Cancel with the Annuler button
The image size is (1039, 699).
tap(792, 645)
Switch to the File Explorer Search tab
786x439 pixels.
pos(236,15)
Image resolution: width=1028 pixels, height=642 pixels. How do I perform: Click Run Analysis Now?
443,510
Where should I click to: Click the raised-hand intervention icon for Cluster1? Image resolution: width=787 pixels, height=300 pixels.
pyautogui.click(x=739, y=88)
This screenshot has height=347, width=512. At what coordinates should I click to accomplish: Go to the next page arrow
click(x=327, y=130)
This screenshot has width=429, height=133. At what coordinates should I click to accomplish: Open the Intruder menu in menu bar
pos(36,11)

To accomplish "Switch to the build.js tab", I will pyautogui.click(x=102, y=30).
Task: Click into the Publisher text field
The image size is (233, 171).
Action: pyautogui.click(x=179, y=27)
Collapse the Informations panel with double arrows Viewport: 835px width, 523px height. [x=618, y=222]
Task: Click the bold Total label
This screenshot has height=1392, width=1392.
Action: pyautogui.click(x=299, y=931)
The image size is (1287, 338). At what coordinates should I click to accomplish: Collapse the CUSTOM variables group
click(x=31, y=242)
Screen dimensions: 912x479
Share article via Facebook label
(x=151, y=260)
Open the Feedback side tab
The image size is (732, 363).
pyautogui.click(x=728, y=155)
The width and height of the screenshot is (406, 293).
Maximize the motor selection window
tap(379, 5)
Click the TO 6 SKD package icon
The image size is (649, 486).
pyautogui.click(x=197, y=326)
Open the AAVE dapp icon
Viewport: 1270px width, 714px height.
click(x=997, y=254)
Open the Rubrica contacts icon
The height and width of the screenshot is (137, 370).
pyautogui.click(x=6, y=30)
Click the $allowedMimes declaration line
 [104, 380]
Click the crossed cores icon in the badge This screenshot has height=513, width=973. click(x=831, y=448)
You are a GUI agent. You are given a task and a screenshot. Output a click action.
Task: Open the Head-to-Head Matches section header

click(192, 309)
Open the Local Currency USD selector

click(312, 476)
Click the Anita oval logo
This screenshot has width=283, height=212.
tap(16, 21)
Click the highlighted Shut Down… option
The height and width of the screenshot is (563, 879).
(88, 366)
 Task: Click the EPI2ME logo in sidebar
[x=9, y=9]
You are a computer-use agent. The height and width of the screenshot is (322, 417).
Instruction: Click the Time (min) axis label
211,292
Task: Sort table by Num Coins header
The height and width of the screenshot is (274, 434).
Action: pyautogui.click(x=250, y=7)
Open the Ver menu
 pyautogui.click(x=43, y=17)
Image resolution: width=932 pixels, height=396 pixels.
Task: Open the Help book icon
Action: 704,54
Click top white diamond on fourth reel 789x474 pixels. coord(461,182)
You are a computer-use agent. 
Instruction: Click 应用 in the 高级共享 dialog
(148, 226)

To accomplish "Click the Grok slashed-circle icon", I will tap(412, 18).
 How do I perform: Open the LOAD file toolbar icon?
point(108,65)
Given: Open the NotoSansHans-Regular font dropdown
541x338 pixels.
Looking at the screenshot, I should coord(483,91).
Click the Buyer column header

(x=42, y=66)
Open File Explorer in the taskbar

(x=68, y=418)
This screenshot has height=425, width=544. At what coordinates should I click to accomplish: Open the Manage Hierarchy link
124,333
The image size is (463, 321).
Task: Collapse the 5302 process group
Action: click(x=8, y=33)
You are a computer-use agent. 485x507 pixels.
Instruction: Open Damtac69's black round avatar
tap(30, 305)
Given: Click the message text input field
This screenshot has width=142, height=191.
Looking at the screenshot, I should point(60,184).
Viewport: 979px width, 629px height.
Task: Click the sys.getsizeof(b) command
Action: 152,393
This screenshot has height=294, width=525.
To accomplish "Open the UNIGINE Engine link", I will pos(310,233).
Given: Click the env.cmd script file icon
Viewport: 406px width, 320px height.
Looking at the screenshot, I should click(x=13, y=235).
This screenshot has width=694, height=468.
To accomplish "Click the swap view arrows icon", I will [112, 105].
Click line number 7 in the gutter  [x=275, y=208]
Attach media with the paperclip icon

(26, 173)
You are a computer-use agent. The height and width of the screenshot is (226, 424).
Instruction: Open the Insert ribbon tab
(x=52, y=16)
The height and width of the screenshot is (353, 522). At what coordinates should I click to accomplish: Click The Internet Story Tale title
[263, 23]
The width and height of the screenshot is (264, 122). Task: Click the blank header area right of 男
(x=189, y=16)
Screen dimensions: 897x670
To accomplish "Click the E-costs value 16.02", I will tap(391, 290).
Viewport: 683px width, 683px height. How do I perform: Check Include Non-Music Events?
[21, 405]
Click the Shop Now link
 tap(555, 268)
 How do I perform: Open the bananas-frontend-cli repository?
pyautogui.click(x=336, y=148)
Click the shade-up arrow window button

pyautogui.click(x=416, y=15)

*****

- TASK OBJECTIVE -
Please give back, exactly as it stands above, the stretch from the line with "The height and width of the screenshot is (137, 370)." through the line with "You are a GUI", and no line outside it.

- OUTPUT OF THE EXERCISE -
The height and width of the screenshot is (137, 370).
pyautogui.click(x=6, y=30)
Click the $allowedMimes declaration line
 [104, 380]
Click the crossed cores icon in the badge This screenshot has height=513, width=973. click(x=831, y=448)
You are a GUI agent. You are given a task and a screenshot. Output a click action.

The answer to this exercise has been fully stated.